(EXERCISE): Only one stretch of the records below is wanted: the lines from the one holding "Task: Click the info" through the one holding "Task: Select the row selector for level D1". Return it exactly, both ends included.

(SOURCE DATA):

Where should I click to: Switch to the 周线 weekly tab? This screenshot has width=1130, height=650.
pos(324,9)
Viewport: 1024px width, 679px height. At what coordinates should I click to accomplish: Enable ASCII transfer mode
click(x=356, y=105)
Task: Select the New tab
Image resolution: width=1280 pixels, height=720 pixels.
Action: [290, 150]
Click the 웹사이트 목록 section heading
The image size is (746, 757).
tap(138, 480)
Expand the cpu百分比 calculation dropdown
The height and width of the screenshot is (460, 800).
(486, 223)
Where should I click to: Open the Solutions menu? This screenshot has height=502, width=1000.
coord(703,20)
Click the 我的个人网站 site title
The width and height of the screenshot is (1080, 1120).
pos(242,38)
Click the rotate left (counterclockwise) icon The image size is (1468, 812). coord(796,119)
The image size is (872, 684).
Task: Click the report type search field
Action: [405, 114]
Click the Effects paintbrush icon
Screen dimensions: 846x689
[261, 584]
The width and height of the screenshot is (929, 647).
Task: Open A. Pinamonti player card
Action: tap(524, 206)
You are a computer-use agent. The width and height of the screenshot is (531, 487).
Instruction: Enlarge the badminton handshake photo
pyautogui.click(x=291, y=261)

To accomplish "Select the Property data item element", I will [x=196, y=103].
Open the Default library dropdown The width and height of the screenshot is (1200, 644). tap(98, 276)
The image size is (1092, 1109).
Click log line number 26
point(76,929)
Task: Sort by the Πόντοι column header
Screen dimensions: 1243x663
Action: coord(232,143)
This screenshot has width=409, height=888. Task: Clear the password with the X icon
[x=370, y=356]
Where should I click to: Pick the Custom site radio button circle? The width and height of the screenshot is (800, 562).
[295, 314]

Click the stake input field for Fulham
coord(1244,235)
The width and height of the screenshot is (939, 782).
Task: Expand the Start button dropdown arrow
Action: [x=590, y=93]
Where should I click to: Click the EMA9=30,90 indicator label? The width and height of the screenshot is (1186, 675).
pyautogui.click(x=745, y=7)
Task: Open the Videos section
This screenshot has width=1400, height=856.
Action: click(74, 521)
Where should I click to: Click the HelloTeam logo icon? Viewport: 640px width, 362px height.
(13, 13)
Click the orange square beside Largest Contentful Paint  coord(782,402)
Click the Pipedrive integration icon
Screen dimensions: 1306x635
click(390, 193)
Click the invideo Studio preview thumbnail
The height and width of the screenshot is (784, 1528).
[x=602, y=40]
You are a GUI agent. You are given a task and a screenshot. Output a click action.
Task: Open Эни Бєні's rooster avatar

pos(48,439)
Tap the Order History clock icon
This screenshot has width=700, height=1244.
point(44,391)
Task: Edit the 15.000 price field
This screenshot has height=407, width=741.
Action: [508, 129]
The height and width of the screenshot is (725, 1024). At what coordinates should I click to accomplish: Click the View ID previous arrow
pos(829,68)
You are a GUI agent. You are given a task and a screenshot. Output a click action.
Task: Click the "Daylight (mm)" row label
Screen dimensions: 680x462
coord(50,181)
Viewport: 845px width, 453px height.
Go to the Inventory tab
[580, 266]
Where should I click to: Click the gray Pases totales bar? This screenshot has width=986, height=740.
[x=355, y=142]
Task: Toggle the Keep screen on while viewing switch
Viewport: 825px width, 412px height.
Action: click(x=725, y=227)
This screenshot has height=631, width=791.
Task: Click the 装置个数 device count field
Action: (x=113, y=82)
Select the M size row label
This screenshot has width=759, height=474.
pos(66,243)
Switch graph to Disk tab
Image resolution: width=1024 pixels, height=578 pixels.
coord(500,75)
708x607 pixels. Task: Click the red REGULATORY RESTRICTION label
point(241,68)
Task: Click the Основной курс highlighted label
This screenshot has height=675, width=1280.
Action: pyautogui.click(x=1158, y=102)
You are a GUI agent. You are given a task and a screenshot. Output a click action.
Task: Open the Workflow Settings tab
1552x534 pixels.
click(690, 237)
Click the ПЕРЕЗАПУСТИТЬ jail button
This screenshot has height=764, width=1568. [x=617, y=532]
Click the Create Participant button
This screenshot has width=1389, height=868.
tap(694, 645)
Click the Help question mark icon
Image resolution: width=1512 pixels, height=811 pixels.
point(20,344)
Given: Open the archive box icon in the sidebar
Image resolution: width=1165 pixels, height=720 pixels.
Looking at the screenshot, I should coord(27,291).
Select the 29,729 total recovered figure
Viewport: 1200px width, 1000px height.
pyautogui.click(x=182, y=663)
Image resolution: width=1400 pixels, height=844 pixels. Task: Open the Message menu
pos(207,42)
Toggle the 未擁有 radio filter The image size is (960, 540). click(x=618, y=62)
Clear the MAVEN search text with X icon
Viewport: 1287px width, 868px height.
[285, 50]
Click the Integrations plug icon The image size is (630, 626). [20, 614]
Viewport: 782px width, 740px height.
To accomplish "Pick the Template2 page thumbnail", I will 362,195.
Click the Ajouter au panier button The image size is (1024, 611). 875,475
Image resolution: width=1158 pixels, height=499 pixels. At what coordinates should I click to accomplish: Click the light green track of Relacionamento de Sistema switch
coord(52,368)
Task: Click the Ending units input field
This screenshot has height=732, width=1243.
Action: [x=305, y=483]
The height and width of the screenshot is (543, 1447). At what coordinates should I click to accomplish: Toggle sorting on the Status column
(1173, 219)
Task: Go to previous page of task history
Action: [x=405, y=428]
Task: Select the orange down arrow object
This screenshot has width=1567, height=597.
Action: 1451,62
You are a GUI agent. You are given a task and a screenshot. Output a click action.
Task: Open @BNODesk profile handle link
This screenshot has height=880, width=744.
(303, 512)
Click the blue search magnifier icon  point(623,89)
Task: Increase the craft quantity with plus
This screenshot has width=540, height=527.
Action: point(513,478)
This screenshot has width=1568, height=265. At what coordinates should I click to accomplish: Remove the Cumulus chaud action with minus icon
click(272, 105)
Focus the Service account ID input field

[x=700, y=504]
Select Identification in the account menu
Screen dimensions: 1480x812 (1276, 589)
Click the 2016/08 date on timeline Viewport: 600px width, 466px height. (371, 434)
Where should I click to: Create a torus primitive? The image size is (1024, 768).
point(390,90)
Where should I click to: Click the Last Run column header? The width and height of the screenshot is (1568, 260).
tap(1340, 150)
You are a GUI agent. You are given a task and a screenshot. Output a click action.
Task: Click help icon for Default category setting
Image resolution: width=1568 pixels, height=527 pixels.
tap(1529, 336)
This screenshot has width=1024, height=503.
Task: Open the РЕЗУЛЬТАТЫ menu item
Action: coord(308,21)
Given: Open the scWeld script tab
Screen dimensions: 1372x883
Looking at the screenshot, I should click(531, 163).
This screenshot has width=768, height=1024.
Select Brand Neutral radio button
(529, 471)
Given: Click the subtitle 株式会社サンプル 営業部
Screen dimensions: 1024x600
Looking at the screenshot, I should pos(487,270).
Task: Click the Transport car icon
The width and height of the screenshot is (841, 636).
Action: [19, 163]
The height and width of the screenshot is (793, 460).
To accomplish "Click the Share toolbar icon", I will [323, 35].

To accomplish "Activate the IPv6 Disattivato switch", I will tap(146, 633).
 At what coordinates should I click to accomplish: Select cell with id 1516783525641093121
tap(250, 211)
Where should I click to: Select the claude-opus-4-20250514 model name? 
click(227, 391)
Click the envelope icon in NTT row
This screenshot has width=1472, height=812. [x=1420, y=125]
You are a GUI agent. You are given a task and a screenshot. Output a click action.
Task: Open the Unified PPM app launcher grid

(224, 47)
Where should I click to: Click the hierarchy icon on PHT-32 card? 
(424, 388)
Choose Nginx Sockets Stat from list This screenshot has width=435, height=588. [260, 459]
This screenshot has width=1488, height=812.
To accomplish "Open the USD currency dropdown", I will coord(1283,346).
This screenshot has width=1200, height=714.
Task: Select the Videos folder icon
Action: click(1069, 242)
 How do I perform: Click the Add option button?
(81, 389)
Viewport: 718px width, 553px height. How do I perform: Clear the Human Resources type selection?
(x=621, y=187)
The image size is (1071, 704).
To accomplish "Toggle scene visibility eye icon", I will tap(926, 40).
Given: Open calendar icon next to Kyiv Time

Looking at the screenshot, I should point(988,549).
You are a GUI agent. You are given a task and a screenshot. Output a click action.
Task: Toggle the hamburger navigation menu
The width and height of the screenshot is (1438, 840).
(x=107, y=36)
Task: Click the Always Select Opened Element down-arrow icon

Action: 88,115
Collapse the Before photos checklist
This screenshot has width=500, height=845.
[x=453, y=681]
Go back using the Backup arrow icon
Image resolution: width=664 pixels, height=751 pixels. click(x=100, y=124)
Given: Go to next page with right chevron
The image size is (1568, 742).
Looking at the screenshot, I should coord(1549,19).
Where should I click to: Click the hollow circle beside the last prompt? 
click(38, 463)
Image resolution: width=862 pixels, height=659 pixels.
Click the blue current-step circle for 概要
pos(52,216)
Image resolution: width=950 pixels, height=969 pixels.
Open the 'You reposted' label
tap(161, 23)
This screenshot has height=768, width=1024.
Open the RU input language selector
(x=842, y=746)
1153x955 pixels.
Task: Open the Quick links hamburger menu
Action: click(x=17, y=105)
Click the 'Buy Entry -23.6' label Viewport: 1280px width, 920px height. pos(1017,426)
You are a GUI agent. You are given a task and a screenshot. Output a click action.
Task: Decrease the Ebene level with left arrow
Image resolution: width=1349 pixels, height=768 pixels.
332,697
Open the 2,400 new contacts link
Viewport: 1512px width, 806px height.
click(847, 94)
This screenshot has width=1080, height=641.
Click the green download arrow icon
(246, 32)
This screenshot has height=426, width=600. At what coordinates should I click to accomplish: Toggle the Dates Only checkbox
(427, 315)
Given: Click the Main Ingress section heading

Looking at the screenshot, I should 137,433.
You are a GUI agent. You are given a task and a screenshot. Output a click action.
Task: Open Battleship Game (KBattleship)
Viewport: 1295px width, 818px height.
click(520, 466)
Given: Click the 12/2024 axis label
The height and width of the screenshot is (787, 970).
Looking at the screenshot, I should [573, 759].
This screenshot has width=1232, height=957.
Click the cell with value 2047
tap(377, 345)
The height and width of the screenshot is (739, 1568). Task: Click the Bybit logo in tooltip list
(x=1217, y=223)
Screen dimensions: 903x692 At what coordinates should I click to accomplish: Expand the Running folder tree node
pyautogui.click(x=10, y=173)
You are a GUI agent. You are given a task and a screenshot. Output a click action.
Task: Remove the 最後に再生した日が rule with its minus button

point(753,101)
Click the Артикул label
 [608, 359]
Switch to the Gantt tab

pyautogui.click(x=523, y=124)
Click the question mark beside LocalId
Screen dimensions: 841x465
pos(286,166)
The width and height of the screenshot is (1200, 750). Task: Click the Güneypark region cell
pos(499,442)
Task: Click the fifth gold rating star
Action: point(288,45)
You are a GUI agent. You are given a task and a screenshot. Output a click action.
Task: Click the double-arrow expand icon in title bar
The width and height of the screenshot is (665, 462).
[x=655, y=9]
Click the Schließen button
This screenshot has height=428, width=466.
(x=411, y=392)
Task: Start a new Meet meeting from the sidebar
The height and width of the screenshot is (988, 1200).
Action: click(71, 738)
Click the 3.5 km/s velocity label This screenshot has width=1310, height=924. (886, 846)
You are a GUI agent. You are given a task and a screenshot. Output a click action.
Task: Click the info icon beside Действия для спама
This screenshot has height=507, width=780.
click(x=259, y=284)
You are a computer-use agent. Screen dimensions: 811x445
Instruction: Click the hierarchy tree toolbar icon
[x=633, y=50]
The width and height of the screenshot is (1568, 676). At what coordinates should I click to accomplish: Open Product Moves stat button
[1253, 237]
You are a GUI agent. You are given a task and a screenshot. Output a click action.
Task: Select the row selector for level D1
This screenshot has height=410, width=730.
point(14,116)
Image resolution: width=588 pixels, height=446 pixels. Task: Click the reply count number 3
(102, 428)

(TASK OUTPUT):
Task: Click the info icon beside Действия для спама
This screenshot has height=507, width=780.
click(x=259, y=284)
You are a computer-use agent. Screen dimensions: 811x445
Instruction: Click the hierarchy tree toolbar icon
[x=633, y=50]
The width and height of the screenshot is (1568, 676). At what coordinates should I click to accomplish: Open Product Moves stat button
[1253, 237]
You are a GUI agent. You are given a task and a screenshot. Output a click action.
Task: Select the row selector for level D1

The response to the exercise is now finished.